Turda Salt Mine
Dug in the Transylvanian salt deposits formed more than 13 million years ago, the site has been used for mining salt for hundreds of years, being mentioned for the first time in 1075. In the beginning, the salt was mined manually, using pickaxes, hammers, chisels, and steel wedges. It was then carried to the surface in wicker baskets, and as the years advanced, in more modern vessels. The workers of the mine also tried using explosives, but the salt that resulted was much finer than they needed, so they abandoned the idea.
Hundreds of meters of galleries open into halls the size of cathedrals. Some of the main attractions of the Turda Salt Mine are the Iosif mine, Crivac room, and the Terezia mine.
The Iosif mine is a large chamber of 112 meters tall, and it is also called the “Echoes Room” due to the power echo generated by the lack of communication with the other major mining points.

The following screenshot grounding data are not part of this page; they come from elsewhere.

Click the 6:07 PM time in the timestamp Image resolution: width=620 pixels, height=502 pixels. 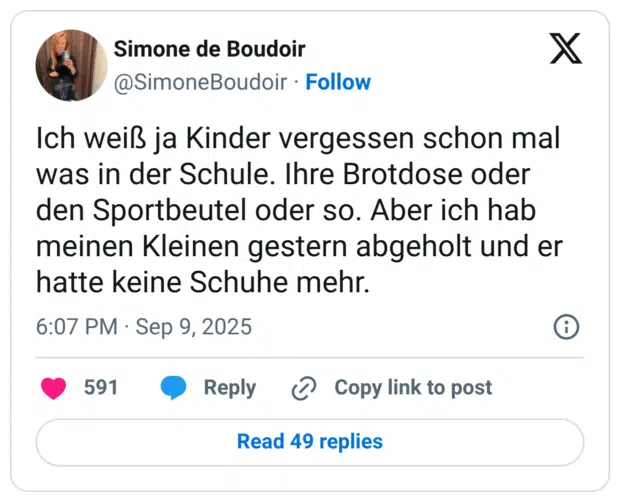click(78, 327)
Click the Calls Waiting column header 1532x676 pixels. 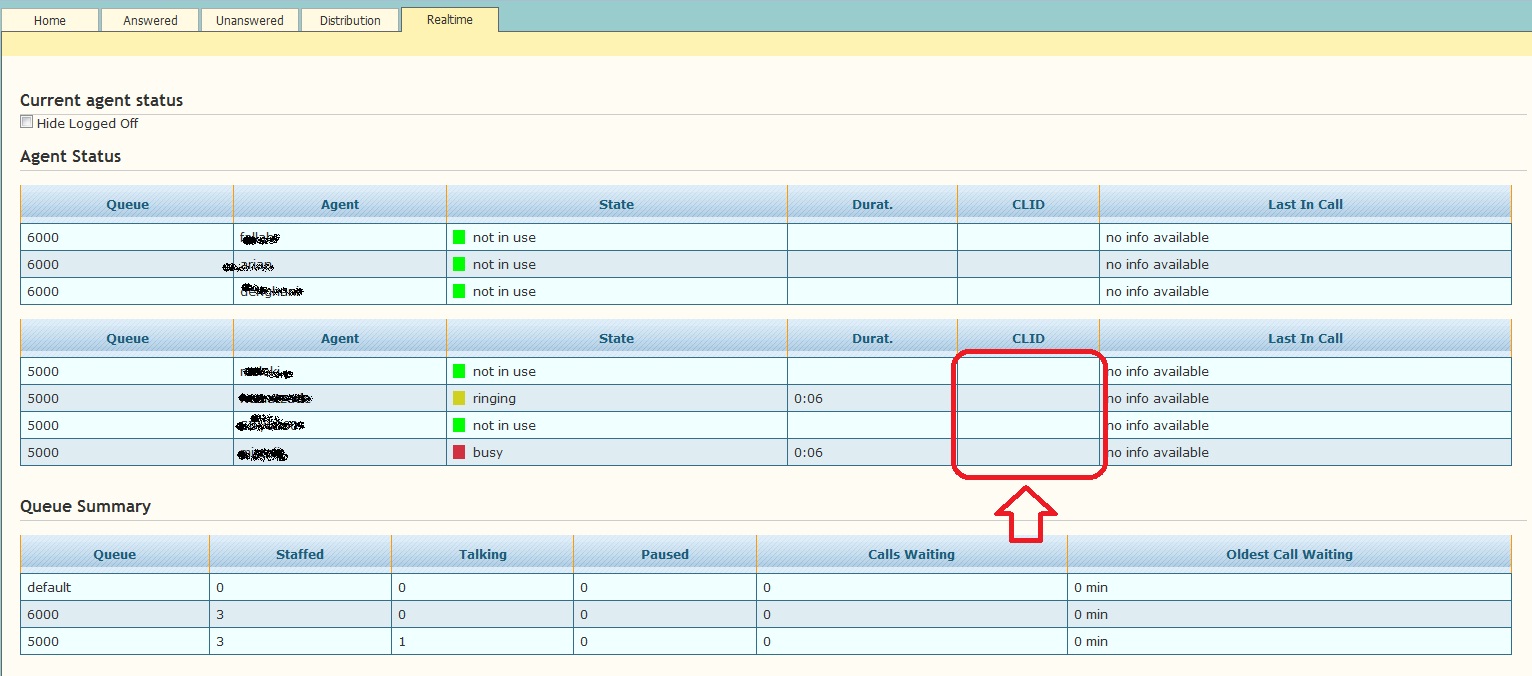911,554
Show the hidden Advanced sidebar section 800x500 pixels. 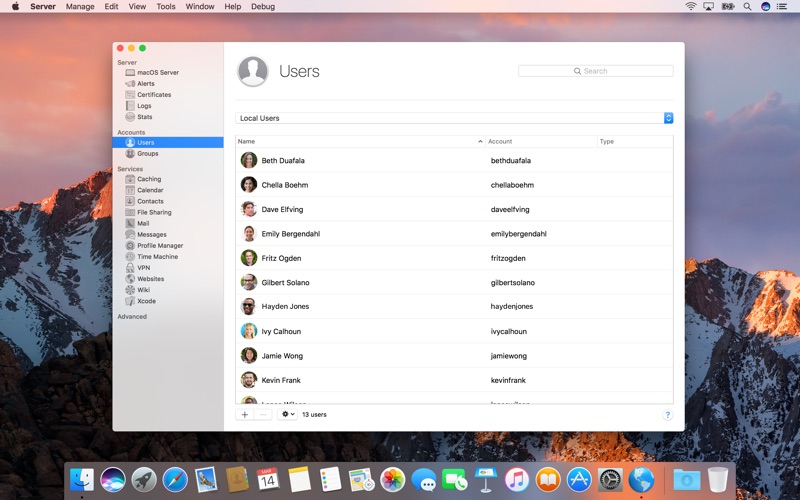132,316
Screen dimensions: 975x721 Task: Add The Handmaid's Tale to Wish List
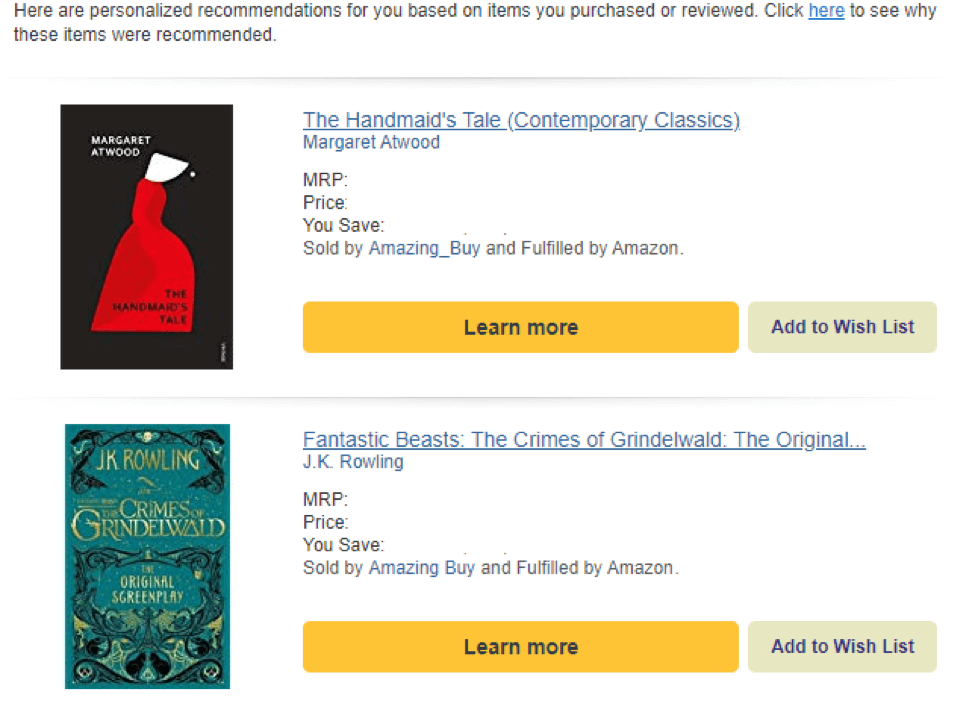coord(842,327)
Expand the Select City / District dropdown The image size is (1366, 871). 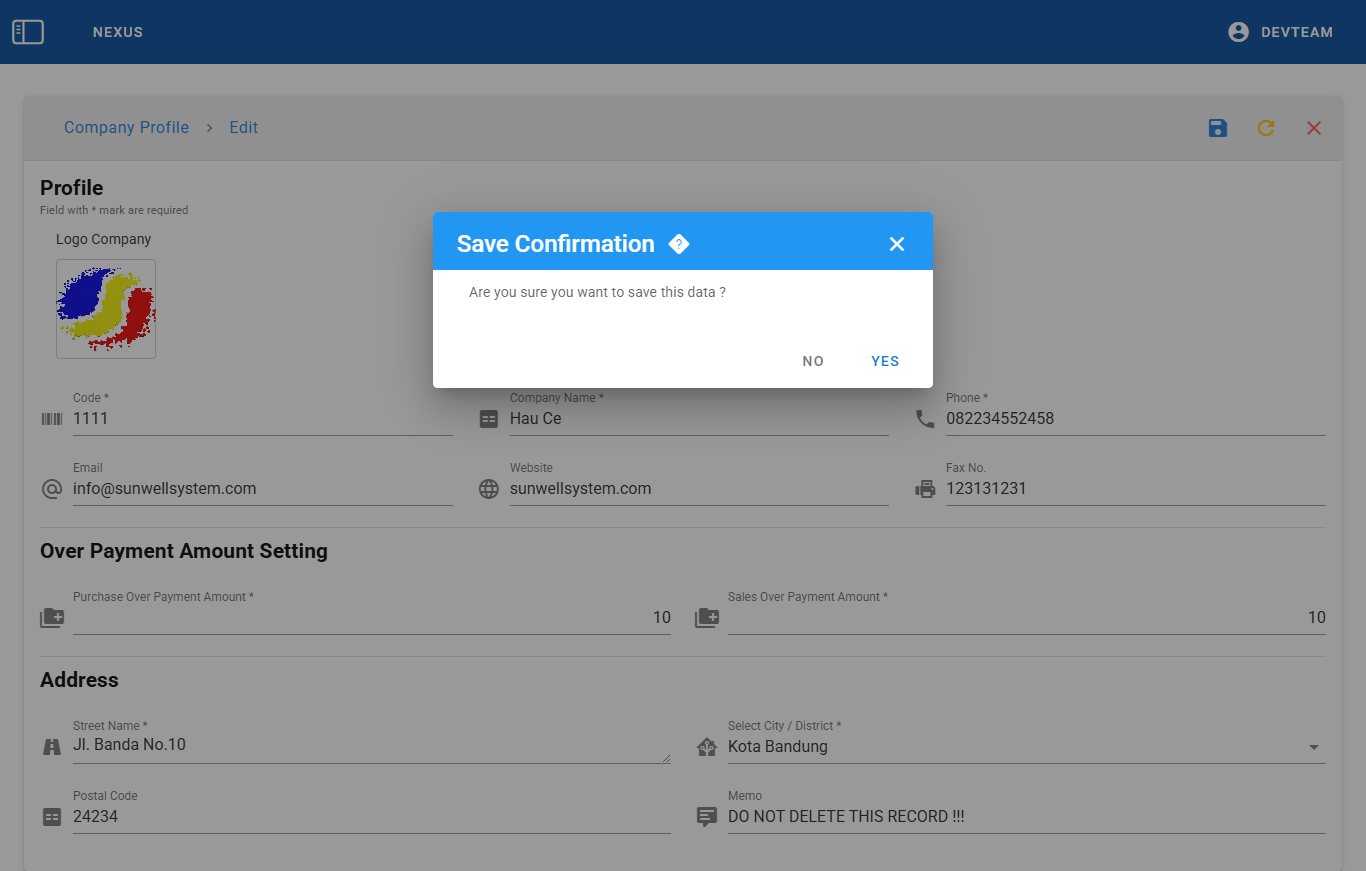pos(1313,747)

The Crivac room got its name from the “crivac”, the tool used to lift the salt rocks to the surface. It is the only machine of this kind in all of Europe’s salt mines that remained in its original location.
The Terezia mine is by far the most beautiful part of Turda. The salt mining left behind an impressive hall of 90 meters high and 87 meters in diameter. Here, you will see a “cascade of salt”, an underground lake on which you can take a boat ride, as well as various stalactites and other salt formations. In the middle of the lake is small island shaped like a UFO, where you can relax and enjoy the sights.
Throughout the year, the interior temperature is constant (10-12 degrees Celsius). The salty air has proven therapeutic properties, especially for respiratory problems.
Interesting facts about Turda Salt Mine:
The continual exploration of the salt deposit, in the beginning through surface mining and later in the depth, started during the Roman occupation in Dacia.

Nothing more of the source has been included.